Please copy out, word for word, the lines that start with the one containing "Viewport: 600px width, 447px" and end with the one containing "Looking at the screenshot, I should (x=350, y=195).", including both.

● **Records for processing**:
_ _ _

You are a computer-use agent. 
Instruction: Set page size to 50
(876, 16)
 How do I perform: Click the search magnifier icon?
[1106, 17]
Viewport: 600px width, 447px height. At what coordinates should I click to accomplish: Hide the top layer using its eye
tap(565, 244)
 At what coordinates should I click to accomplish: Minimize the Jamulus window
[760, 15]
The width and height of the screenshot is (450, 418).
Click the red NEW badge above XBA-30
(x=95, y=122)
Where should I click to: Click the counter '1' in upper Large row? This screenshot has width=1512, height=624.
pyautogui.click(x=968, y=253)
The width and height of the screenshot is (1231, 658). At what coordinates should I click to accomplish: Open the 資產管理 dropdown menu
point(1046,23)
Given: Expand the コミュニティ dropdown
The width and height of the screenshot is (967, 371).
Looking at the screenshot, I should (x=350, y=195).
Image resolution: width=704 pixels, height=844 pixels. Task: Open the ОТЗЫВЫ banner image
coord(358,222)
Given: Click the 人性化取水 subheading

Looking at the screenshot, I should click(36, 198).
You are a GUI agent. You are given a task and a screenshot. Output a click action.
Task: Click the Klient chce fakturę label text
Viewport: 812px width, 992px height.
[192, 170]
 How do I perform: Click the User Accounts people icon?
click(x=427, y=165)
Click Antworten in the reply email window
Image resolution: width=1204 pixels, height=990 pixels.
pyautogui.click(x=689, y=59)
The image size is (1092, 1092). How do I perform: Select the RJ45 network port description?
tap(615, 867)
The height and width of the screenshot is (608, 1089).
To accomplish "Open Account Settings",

_ _ _

● **Output**:
Viewport: 600px width, 447px height. At what coordinates should I click to accomplish: Hide the top layer using its eye
tap(565, 244)
 At what coordinates should I click to accomplish: Minimize the Jamulus window
[760, 15]
The width and height of the screenshot is (450, 418).
Click the red NEW badge above XBA-30
(x=95, y=122)
Where should I click to: Click the counter '1' in upper Large row? This screenshot has width=1512, height=624.
pyautogui.click(x=968, y=253)
The width and height of the screenshot is (1231, 658). At what coordinates should I click to accomplish: Open the 資產管理 dropdown menu
point(1046,23)
Given: Expand the コミュニティ dropdown
The width and height of the screenshot is (967, 371).
Looking at the screenshot, I should (x=350, y=195).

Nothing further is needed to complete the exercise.